## Instructions to follow
Should a line in the entries below contain "filter", return that line.

[Pixel coordinate grounding data]
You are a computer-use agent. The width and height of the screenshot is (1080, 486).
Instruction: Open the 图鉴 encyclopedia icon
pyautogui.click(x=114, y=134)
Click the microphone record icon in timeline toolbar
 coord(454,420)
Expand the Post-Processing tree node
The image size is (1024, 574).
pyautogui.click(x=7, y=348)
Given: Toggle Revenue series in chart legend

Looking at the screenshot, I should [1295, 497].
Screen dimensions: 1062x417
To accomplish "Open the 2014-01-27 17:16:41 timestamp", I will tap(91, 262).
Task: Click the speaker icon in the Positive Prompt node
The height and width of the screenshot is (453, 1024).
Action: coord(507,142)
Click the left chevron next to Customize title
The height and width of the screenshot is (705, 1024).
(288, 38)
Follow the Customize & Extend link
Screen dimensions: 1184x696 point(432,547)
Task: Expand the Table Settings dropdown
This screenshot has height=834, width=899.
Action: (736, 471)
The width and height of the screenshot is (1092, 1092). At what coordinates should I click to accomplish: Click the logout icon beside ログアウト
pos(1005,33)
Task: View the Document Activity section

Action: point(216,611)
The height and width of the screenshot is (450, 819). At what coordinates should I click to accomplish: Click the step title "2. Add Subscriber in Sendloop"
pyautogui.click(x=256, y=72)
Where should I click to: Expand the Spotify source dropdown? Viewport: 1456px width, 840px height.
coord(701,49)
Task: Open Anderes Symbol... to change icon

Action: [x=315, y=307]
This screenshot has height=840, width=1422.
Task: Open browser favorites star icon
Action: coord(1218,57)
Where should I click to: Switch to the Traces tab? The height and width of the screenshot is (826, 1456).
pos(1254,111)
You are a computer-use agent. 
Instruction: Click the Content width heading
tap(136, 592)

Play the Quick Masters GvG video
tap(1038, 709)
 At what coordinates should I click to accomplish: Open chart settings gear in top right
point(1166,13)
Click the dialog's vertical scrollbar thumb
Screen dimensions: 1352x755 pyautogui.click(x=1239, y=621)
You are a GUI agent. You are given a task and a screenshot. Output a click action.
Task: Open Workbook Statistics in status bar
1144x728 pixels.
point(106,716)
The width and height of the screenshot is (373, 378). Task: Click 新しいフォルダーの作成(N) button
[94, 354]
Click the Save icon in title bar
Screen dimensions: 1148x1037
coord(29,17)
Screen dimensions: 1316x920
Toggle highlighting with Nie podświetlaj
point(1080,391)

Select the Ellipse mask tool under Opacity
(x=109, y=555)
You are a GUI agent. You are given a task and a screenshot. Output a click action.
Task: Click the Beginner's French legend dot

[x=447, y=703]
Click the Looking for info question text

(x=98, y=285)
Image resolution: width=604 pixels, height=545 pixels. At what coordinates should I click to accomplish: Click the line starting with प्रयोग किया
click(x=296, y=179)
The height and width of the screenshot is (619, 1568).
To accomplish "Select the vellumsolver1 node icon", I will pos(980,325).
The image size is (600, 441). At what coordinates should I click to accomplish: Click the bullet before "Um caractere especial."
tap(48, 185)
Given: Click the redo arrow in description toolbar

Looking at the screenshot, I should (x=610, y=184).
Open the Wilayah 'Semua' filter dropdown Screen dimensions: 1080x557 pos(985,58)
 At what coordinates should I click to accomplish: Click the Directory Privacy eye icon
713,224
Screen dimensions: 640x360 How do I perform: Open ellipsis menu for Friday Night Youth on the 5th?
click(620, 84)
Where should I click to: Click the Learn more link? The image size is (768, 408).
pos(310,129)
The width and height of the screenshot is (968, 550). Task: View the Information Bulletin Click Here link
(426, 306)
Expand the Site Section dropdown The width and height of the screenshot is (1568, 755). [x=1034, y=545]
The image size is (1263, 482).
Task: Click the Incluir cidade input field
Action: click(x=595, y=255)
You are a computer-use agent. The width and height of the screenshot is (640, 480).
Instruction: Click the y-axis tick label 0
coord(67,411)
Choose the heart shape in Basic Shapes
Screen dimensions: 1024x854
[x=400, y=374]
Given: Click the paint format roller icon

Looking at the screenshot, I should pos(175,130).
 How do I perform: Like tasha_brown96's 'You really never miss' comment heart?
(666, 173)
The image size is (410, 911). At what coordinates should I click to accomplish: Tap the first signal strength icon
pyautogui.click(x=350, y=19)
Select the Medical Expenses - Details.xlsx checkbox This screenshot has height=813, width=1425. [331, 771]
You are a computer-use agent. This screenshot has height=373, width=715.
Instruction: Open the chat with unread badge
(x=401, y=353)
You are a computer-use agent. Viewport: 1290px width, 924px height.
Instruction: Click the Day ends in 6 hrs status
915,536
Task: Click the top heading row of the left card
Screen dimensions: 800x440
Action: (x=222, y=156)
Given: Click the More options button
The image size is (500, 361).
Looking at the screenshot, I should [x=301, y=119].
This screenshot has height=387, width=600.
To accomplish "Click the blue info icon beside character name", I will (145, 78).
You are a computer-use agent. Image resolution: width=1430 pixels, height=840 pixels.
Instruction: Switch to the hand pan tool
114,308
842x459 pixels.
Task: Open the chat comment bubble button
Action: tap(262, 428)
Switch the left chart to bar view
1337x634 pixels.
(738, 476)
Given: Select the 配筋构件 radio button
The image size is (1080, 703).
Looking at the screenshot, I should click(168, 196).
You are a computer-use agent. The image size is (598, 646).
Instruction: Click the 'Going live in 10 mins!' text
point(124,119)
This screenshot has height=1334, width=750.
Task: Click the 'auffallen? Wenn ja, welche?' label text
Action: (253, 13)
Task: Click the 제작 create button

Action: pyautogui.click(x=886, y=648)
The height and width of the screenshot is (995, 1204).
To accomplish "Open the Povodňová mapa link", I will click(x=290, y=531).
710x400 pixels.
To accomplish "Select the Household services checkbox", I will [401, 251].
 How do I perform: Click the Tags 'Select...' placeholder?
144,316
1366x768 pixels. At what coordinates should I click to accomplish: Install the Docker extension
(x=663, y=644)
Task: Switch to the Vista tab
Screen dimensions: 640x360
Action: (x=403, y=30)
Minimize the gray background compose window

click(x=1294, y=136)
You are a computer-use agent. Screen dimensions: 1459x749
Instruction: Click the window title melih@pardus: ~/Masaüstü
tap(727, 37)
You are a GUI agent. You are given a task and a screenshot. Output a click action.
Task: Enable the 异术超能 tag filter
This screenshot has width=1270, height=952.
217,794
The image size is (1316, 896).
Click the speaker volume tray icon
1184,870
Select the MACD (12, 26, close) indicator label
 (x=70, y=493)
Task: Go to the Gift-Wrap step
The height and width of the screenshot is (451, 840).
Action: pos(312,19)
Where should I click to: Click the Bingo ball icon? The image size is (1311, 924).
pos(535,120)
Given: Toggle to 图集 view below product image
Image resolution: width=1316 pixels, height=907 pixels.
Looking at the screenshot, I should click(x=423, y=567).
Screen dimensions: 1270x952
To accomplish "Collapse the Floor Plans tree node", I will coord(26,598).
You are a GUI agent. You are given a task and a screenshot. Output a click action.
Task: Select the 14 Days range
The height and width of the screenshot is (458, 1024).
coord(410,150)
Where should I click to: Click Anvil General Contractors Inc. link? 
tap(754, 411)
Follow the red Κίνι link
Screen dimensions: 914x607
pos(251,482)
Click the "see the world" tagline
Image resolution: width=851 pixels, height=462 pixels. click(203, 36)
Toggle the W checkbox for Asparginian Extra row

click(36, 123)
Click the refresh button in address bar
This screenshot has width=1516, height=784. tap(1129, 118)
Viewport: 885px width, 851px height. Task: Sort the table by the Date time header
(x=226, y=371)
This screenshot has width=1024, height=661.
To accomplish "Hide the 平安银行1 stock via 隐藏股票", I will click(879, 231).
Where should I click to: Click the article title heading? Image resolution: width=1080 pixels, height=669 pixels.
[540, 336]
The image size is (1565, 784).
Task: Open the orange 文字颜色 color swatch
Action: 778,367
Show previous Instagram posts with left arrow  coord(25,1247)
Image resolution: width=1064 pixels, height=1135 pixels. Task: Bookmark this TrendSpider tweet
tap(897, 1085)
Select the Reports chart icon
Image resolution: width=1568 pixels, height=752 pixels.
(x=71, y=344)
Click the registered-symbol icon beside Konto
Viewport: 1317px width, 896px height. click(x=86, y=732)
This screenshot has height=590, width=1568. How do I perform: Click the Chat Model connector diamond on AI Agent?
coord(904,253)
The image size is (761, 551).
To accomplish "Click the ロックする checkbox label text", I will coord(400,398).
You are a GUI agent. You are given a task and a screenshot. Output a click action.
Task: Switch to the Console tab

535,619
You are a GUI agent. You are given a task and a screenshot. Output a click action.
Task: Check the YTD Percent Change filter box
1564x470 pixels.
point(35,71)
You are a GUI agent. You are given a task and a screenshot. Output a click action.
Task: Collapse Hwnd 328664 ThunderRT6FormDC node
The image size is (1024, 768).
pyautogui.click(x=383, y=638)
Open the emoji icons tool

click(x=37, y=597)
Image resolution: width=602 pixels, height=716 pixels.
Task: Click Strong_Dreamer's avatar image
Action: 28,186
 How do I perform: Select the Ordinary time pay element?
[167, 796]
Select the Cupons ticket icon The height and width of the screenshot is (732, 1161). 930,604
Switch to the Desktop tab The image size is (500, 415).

## Final answer
Open the Wilayah 'Semua' filter dropdown Screen dimensions: 1080x557 pos(985,58)
Task: Enable the 异术超能 tag filter
Task: Check the YTD Percent Change filter box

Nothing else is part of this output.